In the most preferred embodiment the aroma aglycon compound is vanillin and the glycosylated form of an aroma aglycon compound is vanillin glucoside.
Preferably, the aroma aglycon compound is a low molecular weight organic aglycon compound that has a molecular weight from 50 to 3000. Preferably, the low molecular weight organic aglycon compound has a molecular weight from 50 to 2000, more preferably a molecular weight from 50 to 1000, and even more preferably a molecular weight from 50 to 750. The molecular weight is the mass of one molecule in atomic mass units.
The presenting invention is particularly suitable with respect to aroma aglycon compounds that have a very high flavor or fragrance impact even at very low concentrations, i.e. in the ppb range from 0.001 to 5. These compounds are often used as so-called "top notes" in flavor and fragrance formulations and have the distinct function to impair the desired flavor or fragrance. Being reactive and very volatile the industrial use of these compounds are know to be problematic. The use of glycosides of such compounds as described herein solves this problem. Accordingly, in the preferred embodiment the resulting product comprising the glycosylated form of the aroma aglycon compound as described herein is a product comprising the glycosylated form of the aroma aglycon compound in a very low concentration, i.e. in the ppb range from 0.001 to 50, more preferably in the ppb range from 0.001 to 10, even more preferably in the ppb range from 0.001 to 5 and most preferably in the ppb range from 0.001 to 2.
In a preferred embodiment, the low molecular weight organic aglycon compound is an alcohol. An alcohol should herein be understood in relation to the technical objective of glycosylating the aglycon. Accordingly an aglycon defined as an alcohol is herein a compound that contains a hydroxyl- (-OH) functional group that can be glycosylated synthetically (e.g. chemically or enzymatically). A non limiting example of a preferred aglycon compound which is an aromatic alcohol is vanillin.
In a preferred embodiment, the low molecular weight organic aglycon compound is a thiol (mercaptane). A thiol should herein be understood in relation to the technical objective of glycosylating the aglycon. Accordingly an aglycon defined as a thiol is herein a compound that contains a -SH functional group that can be glycosylated synthetically (e.g. chemically or enzymatically).
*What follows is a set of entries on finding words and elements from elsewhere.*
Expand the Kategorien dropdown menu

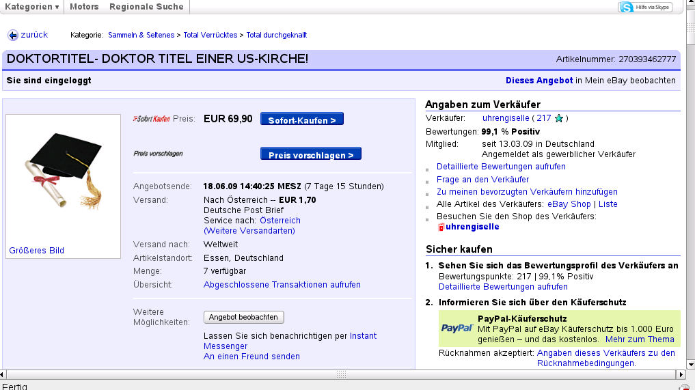[31, 7]
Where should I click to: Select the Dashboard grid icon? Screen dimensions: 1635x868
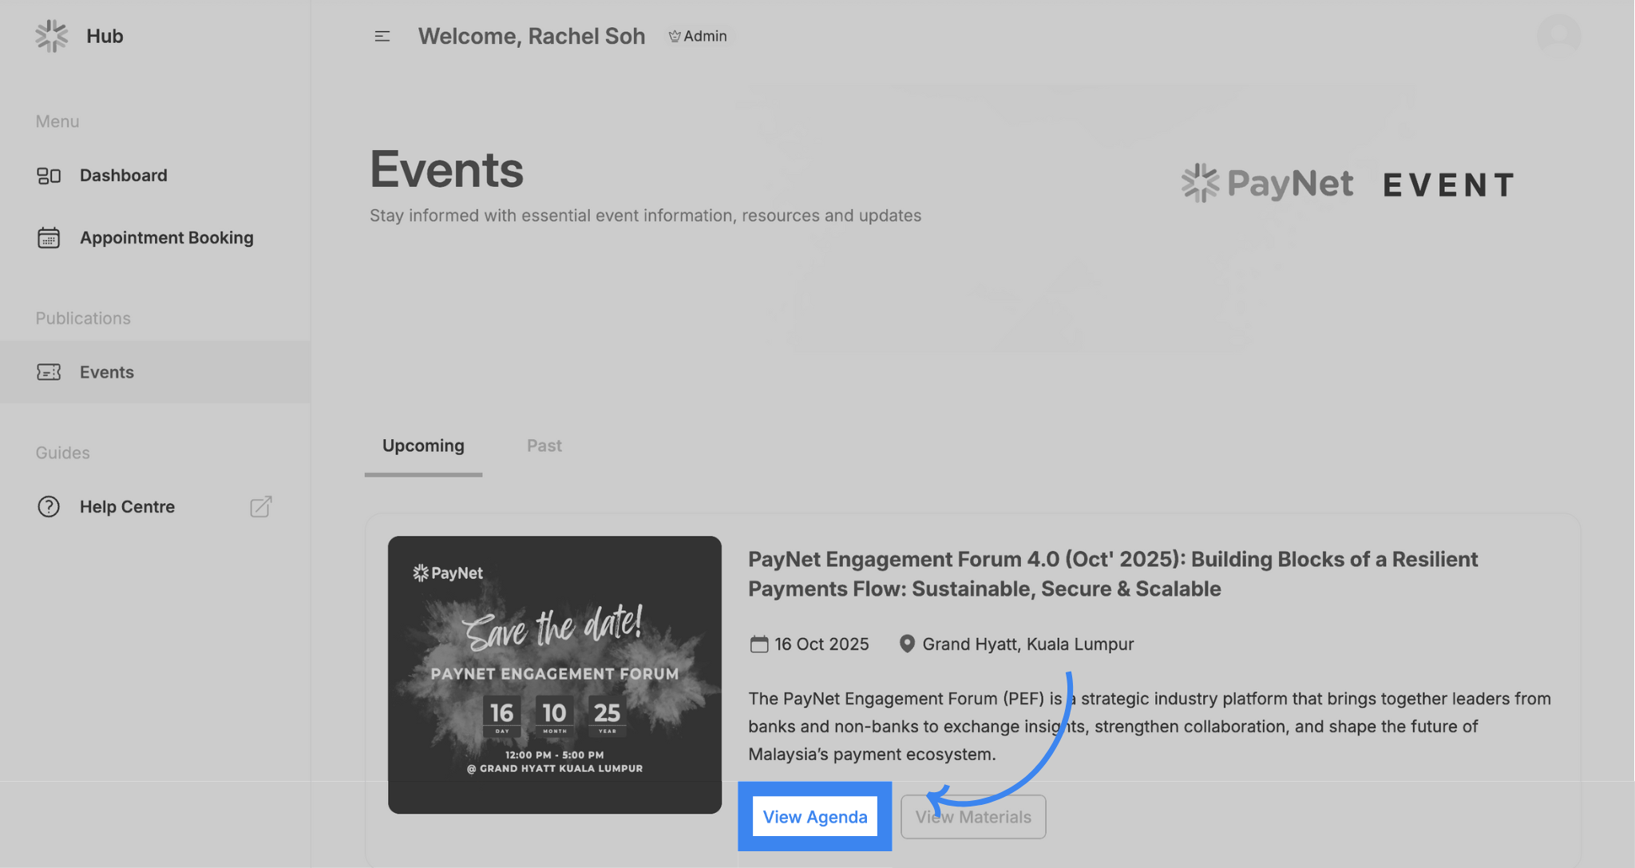click(49, 175)
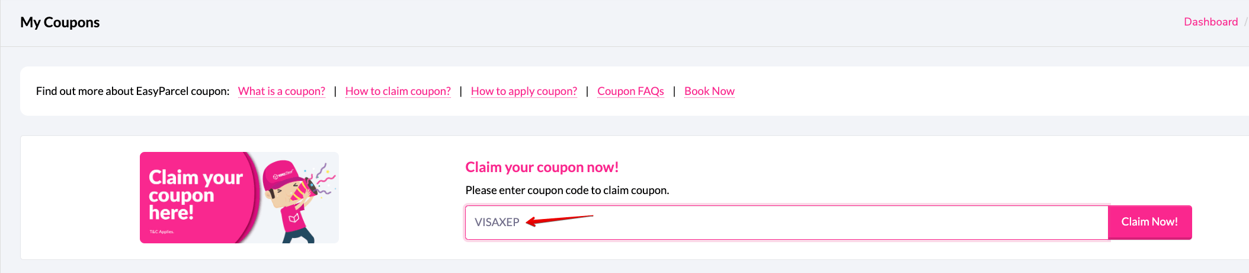This screenshot has height=273, width=1249.
Task: Click the "How to claim coupon?" link
Action: [x=398, y=91]
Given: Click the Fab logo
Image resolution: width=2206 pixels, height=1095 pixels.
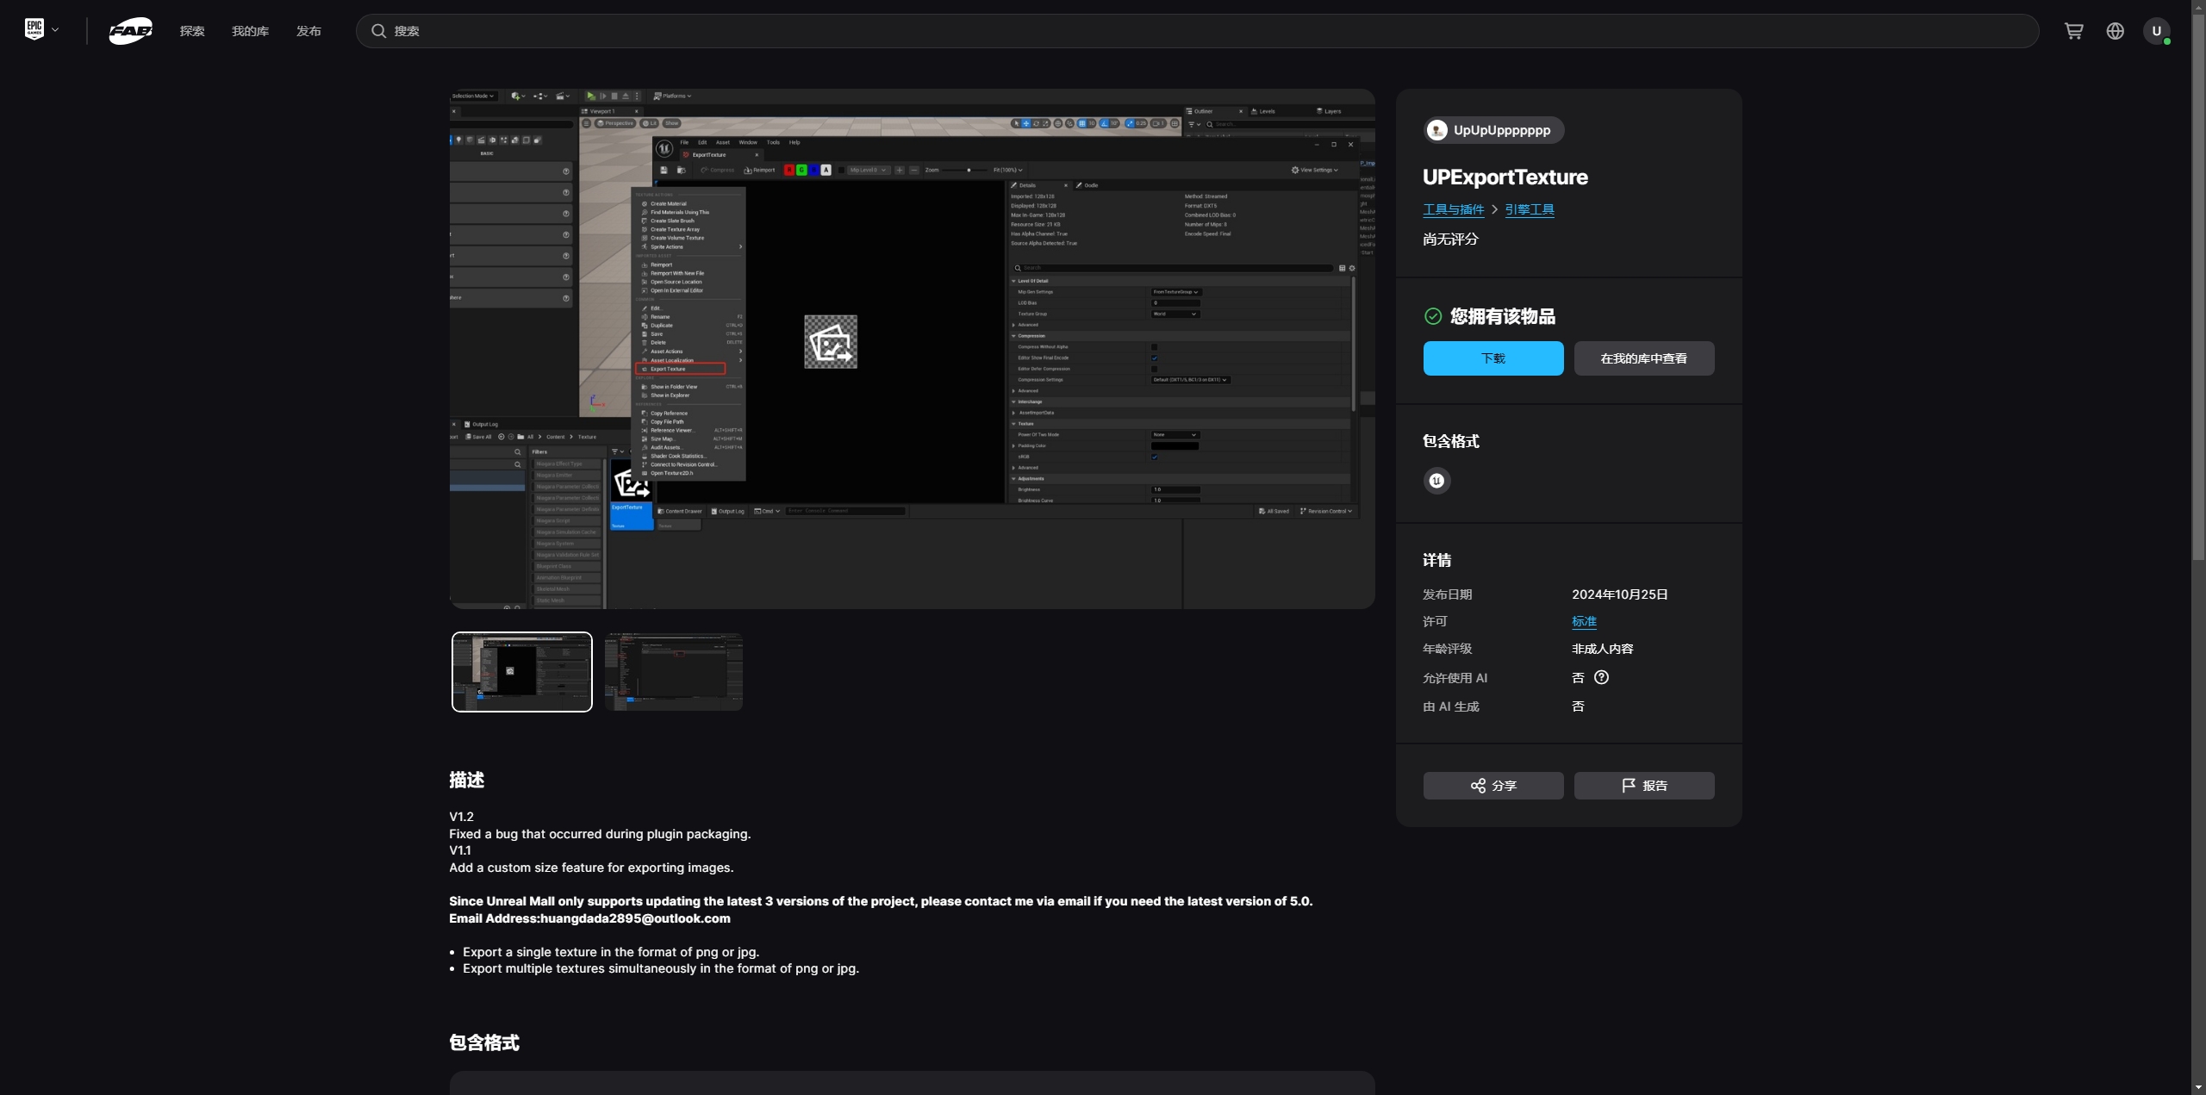Looking at the screenshot, I should (130, 31).
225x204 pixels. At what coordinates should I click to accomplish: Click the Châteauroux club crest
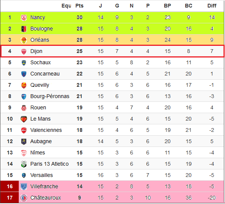(x=24, y=198)

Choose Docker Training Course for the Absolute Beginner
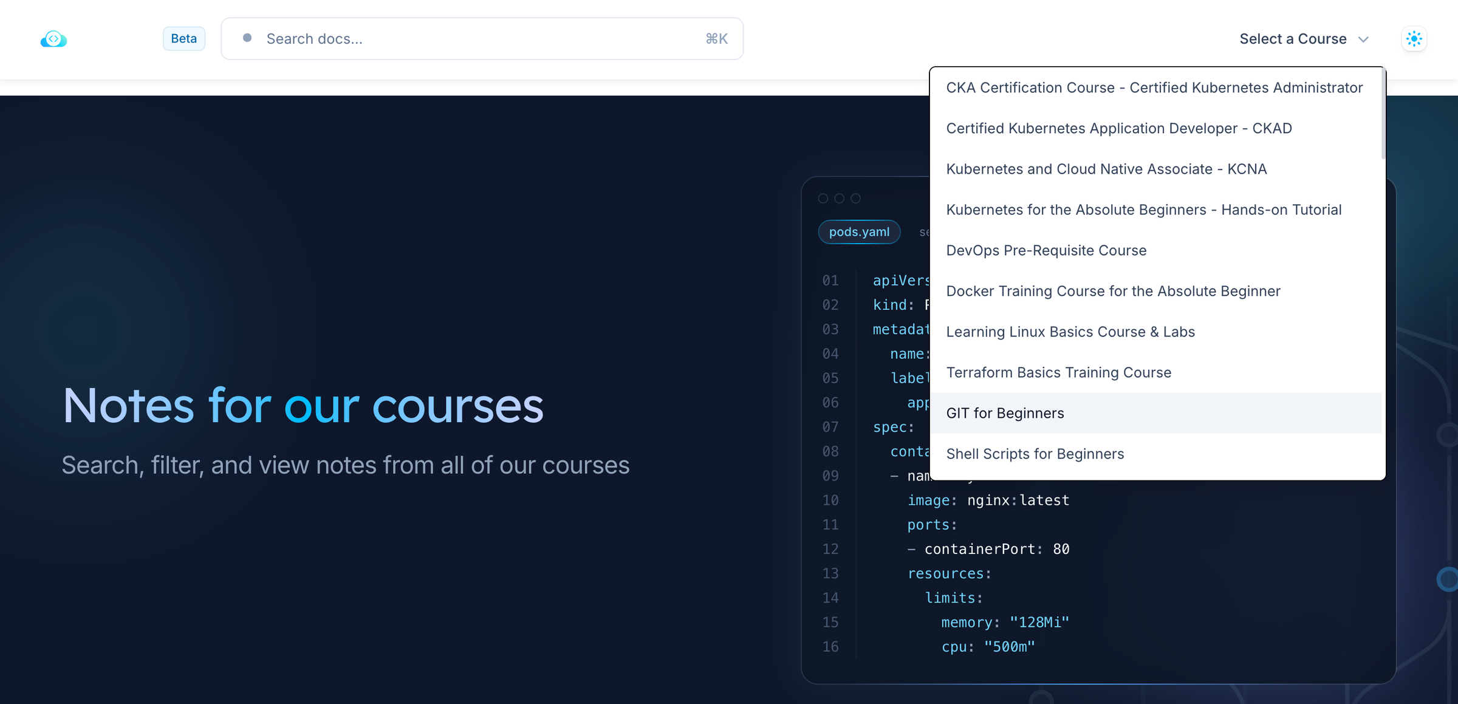pyautogui.click(x=1113, y=291)
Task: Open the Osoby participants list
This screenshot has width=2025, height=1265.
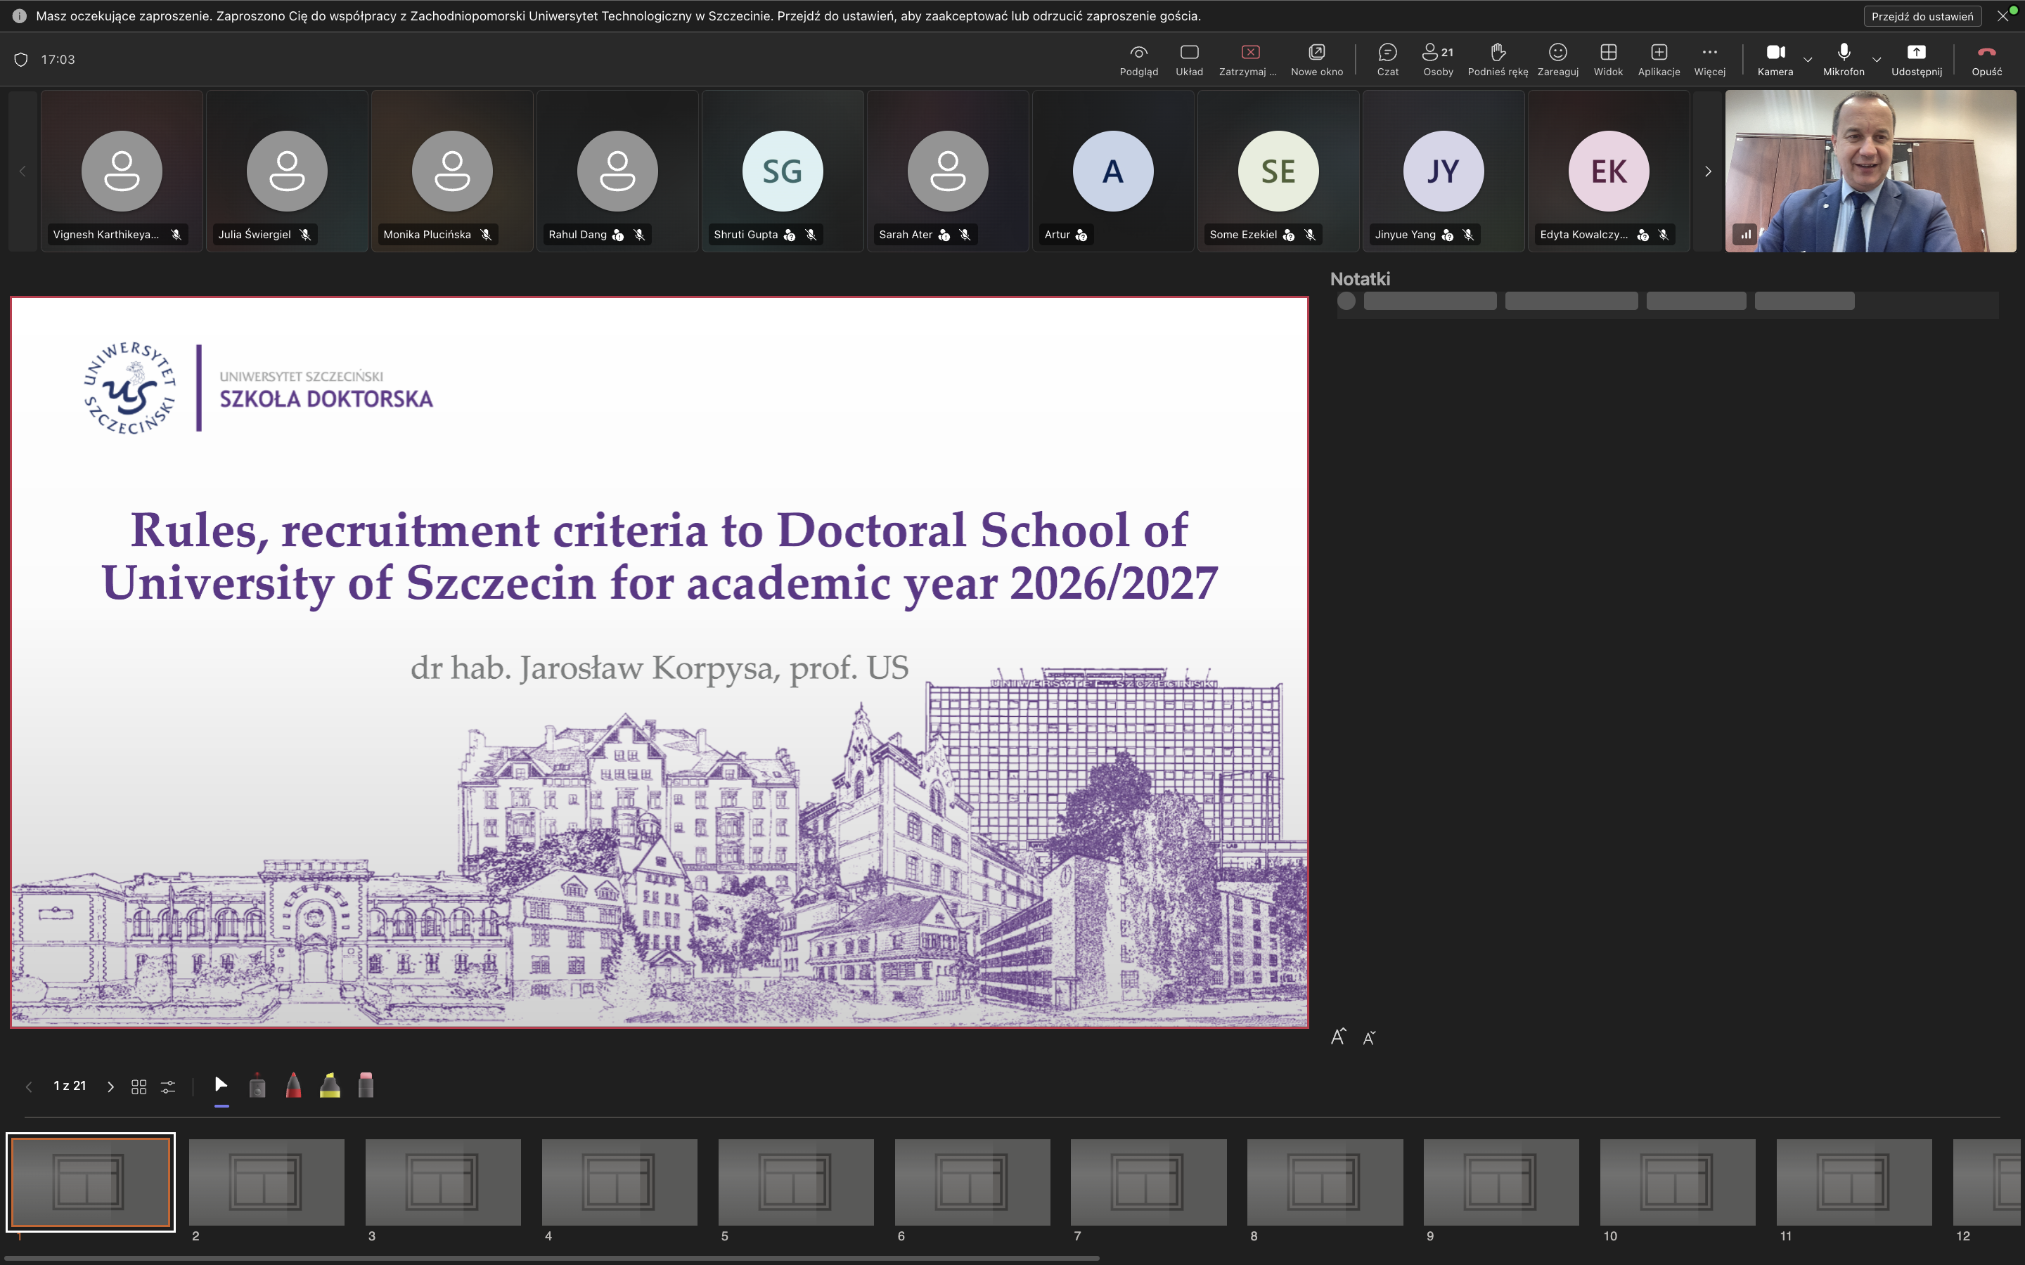Action: (1438, 59)
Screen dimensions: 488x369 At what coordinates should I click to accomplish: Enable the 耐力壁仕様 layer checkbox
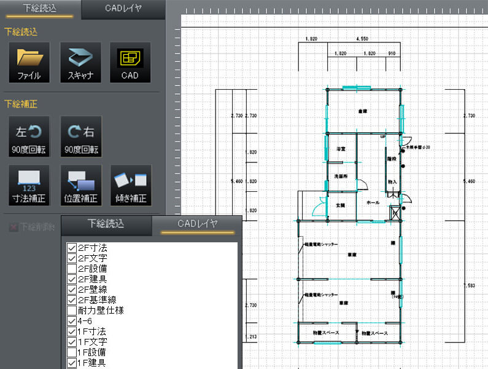tap(72, 311)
Plants may be seen as the organic chemists per excellence in nature. More than 200.000 different natural products are known from plants. These enable plants to deter herbivores and pests, attract pollinators, communicate with other plants and constantly adapt to climatic changes. These compounds may be termed secondary metabolites and a range of these are aroma compounds (e.g. vanillin).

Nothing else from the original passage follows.